X-ray diffraction was used to investigate the change in the degree of crystallinity during the HWE process. Both species at initial stages of HWE showed an increase in the crystallinity up to a SF of 3.56. As extraction time was extended further, however, the degree of crystallinity began to decrease (Fig. 3).

Fig. 3

Influence of hot water extraction on degree of crystallinity following different severity factor conditions

There was a significant difference in crystallinity only for aspen (p = 0.0076) and hemlock (p = 0.0490), relative to the controls. According to studies on the effect of heat on wood and pure cellulose under moist and dry conditions done by Bhuiyan et al. (2000), wood cellulose has a higher crystallinity percentage than pure cellulose under both moist and dry conditions. The greatest increase in crystallinity in these studies was found when the wood cellulose samples were heated under moist conditions. The changes in crystallinity may be explained as crystallization in quasicrystalline or sub-crystalline structures due to rearrangement or reorientation of celluloses and hemicelluloses molecules, rather than loss of amorphous material (Howell et al. 2011).

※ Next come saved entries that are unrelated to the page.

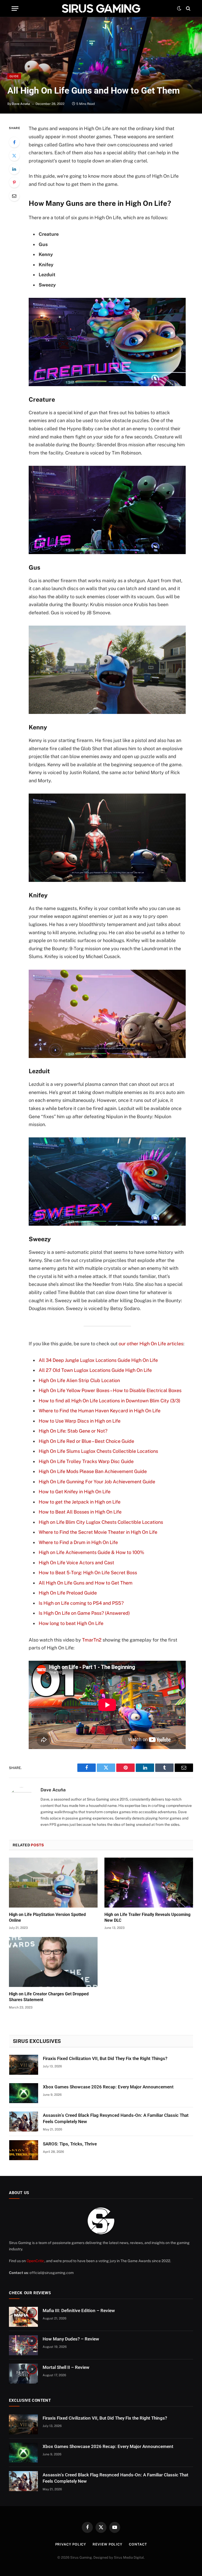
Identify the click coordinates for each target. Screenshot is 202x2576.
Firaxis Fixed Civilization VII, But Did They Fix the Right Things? (105, 2058)
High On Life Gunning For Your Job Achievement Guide (97, 1481)
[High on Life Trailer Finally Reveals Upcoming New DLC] (148, 1883)
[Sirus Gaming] (101, 8)
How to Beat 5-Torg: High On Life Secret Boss (88, 1572)
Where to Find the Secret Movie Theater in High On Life (98, 1532)
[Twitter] (14, 155)
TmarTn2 (92, 1640)
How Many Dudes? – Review (71, 2339)
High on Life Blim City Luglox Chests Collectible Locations (101, 1522)
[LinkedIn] (14, 169)
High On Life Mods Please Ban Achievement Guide (93, 1471)
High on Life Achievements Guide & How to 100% (91, 1552)
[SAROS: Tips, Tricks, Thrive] (23, 2150)
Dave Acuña (21, 104)
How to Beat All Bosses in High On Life (80, 1512)
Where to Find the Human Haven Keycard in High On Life (99, 1410)
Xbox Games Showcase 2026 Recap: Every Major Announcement (108, 2086)
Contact (138, 2544)
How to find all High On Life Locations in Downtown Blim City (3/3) (109, 1400)
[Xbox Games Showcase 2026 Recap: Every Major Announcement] (23, 2093)
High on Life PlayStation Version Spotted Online (47, 1917)
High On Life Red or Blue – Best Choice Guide (86, 1441)
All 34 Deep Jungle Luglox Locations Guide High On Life (98, 1360)
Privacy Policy (70, 2544)
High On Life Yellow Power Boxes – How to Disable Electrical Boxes (110, 1390)
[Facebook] (14, 142)
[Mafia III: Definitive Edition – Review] (23, 2317)
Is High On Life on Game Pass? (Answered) (84, 1613)
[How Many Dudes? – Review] (23, 2345)
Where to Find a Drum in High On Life (78, 1542)
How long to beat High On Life (71, 1623)
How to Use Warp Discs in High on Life (79, 1421)
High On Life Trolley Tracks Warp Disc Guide (86, 1461)
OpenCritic (35, 2261)
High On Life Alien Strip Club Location (79, 1380)
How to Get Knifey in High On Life (74, 1491)
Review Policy (107, 2544)
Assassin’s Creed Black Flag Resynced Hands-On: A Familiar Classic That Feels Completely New (116, 2118)
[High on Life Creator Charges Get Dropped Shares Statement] (53, 1962)
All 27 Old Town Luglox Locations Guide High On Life (95, 1370)
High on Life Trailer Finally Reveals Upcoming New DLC (147, 1917)
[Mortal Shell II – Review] (23, 2374)
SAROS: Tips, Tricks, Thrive (70, 2143)
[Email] (14, 196)
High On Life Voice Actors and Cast (76, 1562)
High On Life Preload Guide (68, 1593)
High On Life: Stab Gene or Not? (73, 1431)
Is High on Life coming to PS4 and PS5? (81, 1603)
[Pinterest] (14, 182)
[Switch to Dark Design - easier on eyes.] (179, 8)
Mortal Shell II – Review (66, 2367)
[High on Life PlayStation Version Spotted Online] (53, 1883)
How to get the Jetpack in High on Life (79, 1502)
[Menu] (15, 8)
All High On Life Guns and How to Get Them (86, 1583)
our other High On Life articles (151, 1343)
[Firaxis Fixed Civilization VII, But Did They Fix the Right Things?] (23, 2065)
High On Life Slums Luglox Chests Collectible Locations (98, 1451)
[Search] (187, 8)
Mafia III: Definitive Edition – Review (79, 2310)
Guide (14, 76)
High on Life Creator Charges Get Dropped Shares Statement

The properties of the cell wall are dominated by the S2 layer, since it is the thickest layer of cell wall and has higher cellulose content (58%) than the other layers (35%) (Fengel and Wegener 1984). The MFA has been shown to affect elastic properties (Gindl et al. 2004). It has also been found that subjecting wood to heat significantly increases the crystallinity (Bhuiyan et al. 2000). There is evidence that the change in crystallinity significantly influences the elasticity of wood (Gardner et al. 1993). Based on this, the degree of crystallinity versus MOE was plotted using the data obtained from the crystallinity and nanoindentation test. A weak correlation was found, determined by a second-order polynomial regression with a calculated coefficient of determination (R ²) of 0.634 for hemlock and 0.698 for aspen (Fig. 4).

Fig. 4

MOE (nanoindentation) of the cell wall (S2 layer in latewood) as a function of degree of crystallization. The polynomial equation for the curve was adjusted using quadratic regressions, with a R ² of 0.634 for hemlock and 0.698 for aspen

In conjunction with explaining the influence of HWE on MOE, it can be speculated that other factors, in improved crystallization through HWE, are affecting the elasticity of wood. Among these factors might be: (1) Micro-buckling of the wood associated with mass loss by HWE. This micro-buckling was evidenced when pore size and distribution of red maple (Acer rubrum) HWE strands were measured. It was found that the size of the cell wall pore structure increased by 22.2% after HWE, and scanning electron microscopy (SEM) showed that the number of pores in the cell wall increased as SF increased. (2) Changes in the degree of polymerization, along with other chemical and physical changes during HWE.

Conclusion

Understanding the mechanical properties of wood at different level and HWE conditions is important in developing high strength materials and added-value products. The general tendency was that aspen (hardwood) had greater WL than hemlock (softwood) at every SF. The elasticity of wood saw greater increases in the S2 layer of latewood than earlywood in both species. However, the MOE of aspen had a maximum 28% increase while the MOE of hemlock had a 22% increase at a SF of 3.56 and 3.38, respectively. An increase in percent crystallinity played an important role in the increase in mechanical properties of the cell wall, but it had a reduced correlation. Based on these data, it can be concluded that a WL between 10 and 13% is optimal for both woods, to maximize extraction and mechanical properties. As a result, to create a board with a target density more material is required compared to using regular wood. However, mechanical properties will observe a significant increase in the extracted strand boards thus resulting in greater resistance at the same density.